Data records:
=====

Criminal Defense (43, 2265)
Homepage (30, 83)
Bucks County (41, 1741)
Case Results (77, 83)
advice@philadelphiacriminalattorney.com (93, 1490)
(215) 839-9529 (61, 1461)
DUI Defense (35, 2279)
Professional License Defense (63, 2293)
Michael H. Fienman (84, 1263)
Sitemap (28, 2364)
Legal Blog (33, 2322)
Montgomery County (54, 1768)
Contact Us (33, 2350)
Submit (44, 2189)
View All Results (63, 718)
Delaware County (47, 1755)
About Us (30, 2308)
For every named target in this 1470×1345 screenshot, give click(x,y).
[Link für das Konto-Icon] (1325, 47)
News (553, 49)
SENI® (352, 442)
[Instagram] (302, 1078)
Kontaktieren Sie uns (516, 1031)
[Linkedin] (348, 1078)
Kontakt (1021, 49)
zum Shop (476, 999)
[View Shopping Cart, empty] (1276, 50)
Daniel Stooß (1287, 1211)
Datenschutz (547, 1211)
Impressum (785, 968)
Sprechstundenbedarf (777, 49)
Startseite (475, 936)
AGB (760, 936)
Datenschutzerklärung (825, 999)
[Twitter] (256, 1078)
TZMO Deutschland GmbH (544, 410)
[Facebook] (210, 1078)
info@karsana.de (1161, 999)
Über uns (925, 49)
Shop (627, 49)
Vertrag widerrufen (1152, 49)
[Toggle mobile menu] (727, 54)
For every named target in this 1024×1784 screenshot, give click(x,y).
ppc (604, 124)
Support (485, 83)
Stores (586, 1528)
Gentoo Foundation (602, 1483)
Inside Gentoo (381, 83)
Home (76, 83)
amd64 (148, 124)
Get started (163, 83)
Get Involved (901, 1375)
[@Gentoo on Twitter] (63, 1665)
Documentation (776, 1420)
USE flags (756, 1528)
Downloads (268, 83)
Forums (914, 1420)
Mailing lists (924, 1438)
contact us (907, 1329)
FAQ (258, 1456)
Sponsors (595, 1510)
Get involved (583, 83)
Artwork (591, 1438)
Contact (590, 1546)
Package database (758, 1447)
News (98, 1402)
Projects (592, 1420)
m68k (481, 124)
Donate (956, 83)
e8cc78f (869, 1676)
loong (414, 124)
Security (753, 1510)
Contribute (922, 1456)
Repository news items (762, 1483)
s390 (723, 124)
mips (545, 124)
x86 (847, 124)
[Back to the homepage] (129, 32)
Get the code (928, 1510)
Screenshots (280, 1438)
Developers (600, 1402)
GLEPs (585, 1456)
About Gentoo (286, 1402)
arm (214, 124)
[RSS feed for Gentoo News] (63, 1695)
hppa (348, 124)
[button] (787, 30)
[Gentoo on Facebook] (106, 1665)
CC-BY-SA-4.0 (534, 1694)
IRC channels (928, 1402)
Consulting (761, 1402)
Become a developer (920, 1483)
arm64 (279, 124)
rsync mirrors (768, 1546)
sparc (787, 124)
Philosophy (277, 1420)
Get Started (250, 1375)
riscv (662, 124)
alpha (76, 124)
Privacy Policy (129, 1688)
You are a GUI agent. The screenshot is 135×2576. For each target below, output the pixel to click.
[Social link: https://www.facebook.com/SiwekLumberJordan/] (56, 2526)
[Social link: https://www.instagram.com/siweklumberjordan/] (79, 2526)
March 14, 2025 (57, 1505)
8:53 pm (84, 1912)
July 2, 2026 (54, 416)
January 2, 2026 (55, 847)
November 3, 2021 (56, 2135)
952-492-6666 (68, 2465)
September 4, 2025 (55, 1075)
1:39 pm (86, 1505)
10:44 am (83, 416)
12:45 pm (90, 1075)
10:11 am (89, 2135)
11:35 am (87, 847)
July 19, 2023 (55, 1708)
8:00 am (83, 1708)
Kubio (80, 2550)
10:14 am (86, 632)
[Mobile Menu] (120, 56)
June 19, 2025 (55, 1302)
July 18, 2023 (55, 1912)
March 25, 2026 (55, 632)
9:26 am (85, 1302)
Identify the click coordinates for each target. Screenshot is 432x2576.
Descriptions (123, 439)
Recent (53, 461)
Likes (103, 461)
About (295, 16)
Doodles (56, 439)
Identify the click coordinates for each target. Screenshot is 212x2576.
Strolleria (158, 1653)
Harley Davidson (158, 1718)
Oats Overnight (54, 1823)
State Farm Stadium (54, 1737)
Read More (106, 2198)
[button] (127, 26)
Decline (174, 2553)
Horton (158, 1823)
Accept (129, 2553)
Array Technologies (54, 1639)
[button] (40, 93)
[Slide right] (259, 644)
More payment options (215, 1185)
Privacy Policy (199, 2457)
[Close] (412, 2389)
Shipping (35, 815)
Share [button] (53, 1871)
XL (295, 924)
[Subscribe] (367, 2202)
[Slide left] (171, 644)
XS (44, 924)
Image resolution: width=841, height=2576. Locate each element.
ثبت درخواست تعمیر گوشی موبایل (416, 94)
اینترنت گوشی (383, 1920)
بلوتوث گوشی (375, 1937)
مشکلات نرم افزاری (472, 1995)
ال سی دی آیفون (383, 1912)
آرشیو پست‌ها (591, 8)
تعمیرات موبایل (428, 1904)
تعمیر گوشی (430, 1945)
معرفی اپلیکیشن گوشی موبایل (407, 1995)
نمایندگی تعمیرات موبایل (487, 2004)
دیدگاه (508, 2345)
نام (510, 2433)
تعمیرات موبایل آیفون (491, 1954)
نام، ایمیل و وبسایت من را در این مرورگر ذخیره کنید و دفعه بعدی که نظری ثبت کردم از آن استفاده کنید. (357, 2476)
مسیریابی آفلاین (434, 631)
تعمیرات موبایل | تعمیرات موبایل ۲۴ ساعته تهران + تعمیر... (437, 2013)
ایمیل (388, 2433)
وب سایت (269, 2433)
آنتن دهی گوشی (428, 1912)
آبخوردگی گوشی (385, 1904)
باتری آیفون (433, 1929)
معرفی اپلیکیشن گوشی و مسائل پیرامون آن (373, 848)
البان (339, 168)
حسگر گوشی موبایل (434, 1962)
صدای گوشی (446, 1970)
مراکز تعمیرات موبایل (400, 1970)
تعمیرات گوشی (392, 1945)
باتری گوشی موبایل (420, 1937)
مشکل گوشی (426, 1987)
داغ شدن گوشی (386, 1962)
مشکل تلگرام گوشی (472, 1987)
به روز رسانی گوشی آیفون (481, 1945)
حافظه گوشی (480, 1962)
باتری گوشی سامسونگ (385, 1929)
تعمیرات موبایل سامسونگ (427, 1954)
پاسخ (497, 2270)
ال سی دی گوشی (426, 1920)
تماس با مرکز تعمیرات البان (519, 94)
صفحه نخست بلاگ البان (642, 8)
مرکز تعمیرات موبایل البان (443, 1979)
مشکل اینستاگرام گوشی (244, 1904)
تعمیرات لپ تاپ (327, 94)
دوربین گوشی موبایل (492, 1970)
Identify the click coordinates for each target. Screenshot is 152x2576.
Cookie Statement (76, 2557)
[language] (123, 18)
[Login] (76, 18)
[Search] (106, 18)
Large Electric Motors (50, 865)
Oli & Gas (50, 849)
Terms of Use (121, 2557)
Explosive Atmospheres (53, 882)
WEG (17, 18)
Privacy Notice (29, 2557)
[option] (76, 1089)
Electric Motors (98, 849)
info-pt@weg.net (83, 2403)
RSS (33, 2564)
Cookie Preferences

=====

→ TASK: Reproduce exactly, and only, the lines from the start of the entries through the one that contains "CC-BY-SA-4.0 (534, 1694)".

→ RESPONSE:
Criminal Defense (43, 2265)
Homepage (30, 83)
Bucks County (41, 1741)
Case Results (77, 83)
advice@philadelphiacriminalattorney.com (93, 1490)
(215) 839-9529 (61, 1461)
DUI Defense (35, 2279)
Professional License Defense (63, 2293)
Michael H. Fienman (84, 1263)
Sitemap (28, 2364)
Legal Blog (33, 2322)
Montgomery County (54, 1768)
Contact Us (33, 2350)
Submit (44, 2189)
View All Results (63, 718)
Delaware County (47, 1755)
About Us (30, 2308)
For every named target in this 1470×1345 screenshot, give click(x,y).
[Link für das Konto-Icon] (1325, 47)
News (553, 49)
SENI® (352, 442)
[Instagram] (302, 1078)
Kontaktieren Sie uns (516, 1031)
[Linkedin] (348, 1078)
Kontakt (1021, 49)
zum Shop (476, 999)
[View Shopping Cart, empty] (1276, 50)
Daniel Stooß (1287, 1211)
Datenschutz (547, 1211)
Impressum (785, 968)
Sprechstundenbedarf (777, 49)
Startseite (475, 936)
AGB (760, 936)
Datenschutzerklärung (825, 999)
[Twitter] (256, 1078)
TZMO Deutschland GmbH (544, 410)
[Facebook] (210, 1078)
info@karsana.de (1161, 999)
Über uns (925, 49)
Shop (627, 49)
Vertrag widerrufen (1152, 49)
[Toggle mobile menu] (727, 54)
For every named target in this 1024×1784 screenshot, give click(x,y).
ppc (604, 124)
Support (485, 83)
Stores (586, 1528)
Gentoo Foundation (602, 1483)
Inside Gentoo (381, 83)
Home (76, 83)
amd64 (148, 124)
Get started (163, 83)
Get Involved (901, 1375)
[@Gentoo on Twitter] (63, 1665)
Documentation (776, 1420)
USE flags (756, 1528)
Downloads (268, 83)
Forums (914, 1420)
Mailing lists (924, 1438)
contact us (907, 1329)
FAQ (258, 1456)
Sponsors (595, 1510)
Get involved (583, 83)
Artwork (591, 1438)
Contact (590, 1546)
Package database (758, 1447)
News (98, 1402)
Projects (592, 1420)
m68k (481, 124)
Donate (956, 83)
e8cc78f (869, 1676)
loong (414, 124)
Security (753, 1510)
Contribute (922, 1456)
Repository news items (762, 1483)
s390 (723, 124)
mips (545, 124)
x86 (847, 124)
[Back to the homepage] (129, 32)
Get the code (928, 1510)
Screenshots (280, 1438)
Developers (600, 1402)
GLEPs (585, 1456)
About Gentoo (286, 1402)
arm (214, 124)
[RSS feed for Gentoo News] (63, 1695)
hppa (348, 124)
[button] (787, 30)
[Gentoo on Facebook] (106, 1665)
CC-BY-SA-4.0 (534, 1694)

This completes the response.